Would you copy the piece on Rihanna's Esquire interview from "The interview was" up to and including "really good food.", word for word?

▶ _Selected passage_

________________________

Esquire Magazine is DUMB and Rihanna is not havin’ it
Rihanna on Chris Brown…again: That’s how f-cked up society is. There’s a lot of sh-t y’all can’t get over. Y’all holding your breath on a lot of stuff that doesn’t matter. When you realize who you live for, and who’s important to please, a lot of people will actually start living. I am never going to get caught up in that. I’m gonna look back on my life and say that I enjoyed it – and I lived it for me- and God. This is turning into a tacky interview. What do you really want to talk about? I’m not here to [talk] about messy shit.
The interview was pretty intense. Check out the transcript below:
Esquire: What has been the Twitter response to the Chris Brown remixes?
Rihanna: Some love it, some hate it, some love it but hate that we did it. But the response in the end has been incredible.
Esquire: Was that [the recording session] the first time you’d seen him in a while?
Rihanna: When would we have seen each other? We’ve both been working and touring. [changes the subject]. This is really good food.

________________________

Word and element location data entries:
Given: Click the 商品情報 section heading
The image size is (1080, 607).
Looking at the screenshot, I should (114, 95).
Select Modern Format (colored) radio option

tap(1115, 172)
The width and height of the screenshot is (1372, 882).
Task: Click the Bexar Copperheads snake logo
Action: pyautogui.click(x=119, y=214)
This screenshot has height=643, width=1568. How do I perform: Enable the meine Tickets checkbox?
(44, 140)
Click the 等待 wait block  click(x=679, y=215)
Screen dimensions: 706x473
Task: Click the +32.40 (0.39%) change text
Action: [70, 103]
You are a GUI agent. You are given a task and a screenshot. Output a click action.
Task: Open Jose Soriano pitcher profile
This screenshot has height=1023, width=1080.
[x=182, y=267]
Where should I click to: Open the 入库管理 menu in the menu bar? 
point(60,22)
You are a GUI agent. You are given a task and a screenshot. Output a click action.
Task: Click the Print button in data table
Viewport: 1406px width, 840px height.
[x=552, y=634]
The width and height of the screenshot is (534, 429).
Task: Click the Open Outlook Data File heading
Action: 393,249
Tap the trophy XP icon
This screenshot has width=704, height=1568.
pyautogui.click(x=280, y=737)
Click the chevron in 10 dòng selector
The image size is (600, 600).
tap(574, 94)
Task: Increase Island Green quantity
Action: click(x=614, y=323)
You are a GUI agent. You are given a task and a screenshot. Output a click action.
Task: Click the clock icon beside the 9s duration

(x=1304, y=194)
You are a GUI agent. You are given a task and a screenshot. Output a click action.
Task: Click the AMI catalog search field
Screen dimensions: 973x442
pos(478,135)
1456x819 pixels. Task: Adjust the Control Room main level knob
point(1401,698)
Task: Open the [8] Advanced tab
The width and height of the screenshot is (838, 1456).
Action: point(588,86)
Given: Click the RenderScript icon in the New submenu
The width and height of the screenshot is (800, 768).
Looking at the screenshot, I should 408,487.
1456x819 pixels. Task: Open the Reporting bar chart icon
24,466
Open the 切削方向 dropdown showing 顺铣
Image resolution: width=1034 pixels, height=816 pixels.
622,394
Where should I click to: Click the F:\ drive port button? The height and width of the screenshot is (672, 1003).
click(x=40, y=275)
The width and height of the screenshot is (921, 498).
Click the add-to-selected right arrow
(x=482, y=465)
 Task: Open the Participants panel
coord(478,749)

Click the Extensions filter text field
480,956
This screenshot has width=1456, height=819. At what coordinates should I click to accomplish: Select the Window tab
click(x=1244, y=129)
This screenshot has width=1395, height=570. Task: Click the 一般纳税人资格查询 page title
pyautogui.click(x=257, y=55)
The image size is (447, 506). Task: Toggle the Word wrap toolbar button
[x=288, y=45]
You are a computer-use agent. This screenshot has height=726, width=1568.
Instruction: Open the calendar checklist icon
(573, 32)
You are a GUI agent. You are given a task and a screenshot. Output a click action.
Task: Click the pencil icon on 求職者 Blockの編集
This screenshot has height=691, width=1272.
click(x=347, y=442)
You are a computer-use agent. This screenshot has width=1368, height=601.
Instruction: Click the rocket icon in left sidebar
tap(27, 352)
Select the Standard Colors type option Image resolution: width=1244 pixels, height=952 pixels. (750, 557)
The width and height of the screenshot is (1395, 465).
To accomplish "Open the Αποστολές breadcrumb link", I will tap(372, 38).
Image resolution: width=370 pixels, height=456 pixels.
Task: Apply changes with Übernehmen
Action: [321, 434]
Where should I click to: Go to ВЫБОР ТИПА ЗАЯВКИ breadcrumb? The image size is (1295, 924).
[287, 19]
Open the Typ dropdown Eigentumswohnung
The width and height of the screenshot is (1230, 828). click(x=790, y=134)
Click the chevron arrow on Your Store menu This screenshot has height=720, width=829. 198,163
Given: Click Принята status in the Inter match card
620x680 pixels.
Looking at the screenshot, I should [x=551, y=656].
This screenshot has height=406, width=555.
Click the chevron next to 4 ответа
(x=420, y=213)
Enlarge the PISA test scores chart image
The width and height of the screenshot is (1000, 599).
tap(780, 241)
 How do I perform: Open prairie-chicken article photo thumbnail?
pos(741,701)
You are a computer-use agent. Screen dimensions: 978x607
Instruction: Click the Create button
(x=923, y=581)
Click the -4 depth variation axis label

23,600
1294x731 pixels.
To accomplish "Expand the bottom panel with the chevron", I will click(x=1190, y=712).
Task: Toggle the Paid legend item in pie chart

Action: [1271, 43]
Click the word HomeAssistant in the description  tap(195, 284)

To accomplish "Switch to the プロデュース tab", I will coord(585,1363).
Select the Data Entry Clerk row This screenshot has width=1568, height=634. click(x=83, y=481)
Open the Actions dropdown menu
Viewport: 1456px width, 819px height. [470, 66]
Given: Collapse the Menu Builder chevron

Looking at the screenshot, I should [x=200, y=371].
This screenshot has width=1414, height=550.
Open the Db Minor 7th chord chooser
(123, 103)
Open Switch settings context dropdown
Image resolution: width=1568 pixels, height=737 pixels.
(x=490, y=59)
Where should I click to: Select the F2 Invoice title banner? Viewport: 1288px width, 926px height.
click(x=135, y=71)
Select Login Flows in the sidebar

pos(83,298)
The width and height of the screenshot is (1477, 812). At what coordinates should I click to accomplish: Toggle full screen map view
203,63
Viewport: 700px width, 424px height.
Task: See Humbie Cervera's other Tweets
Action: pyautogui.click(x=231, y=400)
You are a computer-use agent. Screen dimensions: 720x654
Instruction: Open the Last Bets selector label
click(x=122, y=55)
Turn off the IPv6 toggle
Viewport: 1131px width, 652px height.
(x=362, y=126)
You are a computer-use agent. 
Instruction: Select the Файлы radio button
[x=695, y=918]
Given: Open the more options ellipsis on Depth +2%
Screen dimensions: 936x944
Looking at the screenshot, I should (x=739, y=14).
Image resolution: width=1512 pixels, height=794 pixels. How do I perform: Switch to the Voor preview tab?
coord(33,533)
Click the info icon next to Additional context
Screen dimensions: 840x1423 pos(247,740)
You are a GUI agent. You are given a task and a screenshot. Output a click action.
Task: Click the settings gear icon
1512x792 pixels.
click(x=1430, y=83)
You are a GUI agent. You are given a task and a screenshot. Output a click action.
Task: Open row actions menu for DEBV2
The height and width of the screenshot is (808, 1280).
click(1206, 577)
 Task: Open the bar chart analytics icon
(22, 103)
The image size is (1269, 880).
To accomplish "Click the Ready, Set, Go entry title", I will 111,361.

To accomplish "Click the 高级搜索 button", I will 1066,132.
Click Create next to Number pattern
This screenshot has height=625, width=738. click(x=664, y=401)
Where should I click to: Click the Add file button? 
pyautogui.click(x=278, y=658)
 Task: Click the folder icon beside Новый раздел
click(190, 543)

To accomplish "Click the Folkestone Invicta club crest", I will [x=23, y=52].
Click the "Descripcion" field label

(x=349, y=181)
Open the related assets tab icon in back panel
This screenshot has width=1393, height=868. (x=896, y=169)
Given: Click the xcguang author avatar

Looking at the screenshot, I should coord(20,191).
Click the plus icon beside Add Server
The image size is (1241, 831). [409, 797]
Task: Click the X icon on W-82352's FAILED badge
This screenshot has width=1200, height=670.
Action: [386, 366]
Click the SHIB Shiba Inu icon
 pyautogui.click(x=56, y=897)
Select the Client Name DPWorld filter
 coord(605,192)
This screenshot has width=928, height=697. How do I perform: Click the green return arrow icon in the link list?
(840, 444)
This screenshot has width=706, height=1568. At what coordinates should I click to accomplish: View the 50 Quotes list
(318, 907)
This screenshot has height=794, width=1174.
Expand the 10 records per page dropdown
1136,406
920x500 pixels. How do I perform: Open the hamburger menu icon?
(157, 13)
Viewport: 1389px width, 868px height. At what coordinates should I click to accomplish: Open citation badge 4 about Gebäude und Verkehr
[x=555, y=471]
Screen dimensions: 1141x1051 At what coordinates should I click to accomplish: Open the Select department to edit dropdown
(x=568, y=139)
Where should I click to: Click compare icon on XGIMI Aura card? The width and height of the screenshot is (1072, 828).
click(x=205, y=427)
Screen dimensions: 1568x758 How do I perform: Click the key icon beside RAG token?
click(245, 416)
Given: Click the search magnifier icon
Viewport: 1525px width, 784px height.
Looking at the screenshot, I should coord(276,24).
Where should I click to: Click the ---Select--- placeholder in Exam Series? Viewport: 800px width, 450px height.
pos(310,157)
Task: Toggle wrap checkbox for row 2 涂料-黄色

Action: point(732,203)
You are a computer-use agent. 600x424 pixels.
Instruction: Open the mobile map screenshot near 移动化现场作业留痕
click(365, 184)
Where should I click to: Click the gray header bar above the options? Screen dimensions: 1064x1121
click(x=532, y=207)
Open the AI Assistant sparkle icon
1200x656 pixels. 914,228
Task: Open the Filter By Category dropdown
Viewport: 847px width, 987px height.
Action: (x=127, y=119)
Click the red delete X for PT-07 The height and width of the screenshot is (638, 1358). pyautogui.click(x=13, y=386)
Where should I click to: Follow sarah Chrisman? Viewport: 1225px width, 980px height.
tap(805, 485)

________________________

▶ _Solution to this problem_
The interview was pretty intense. Check out the transcript below:
Esquire: What has been the Twitter response to the Chris Brown remixes?
Rihanna: Some love it, some hate it, some love it but hate that we did it. But the response in the end has been incredible.
Esquire: Was that [the recording session] the first time you’d seen him in a while?
Rihanna: When would we have seen each other? We’ve both been working and touring. [changes the subject]. This is really good food.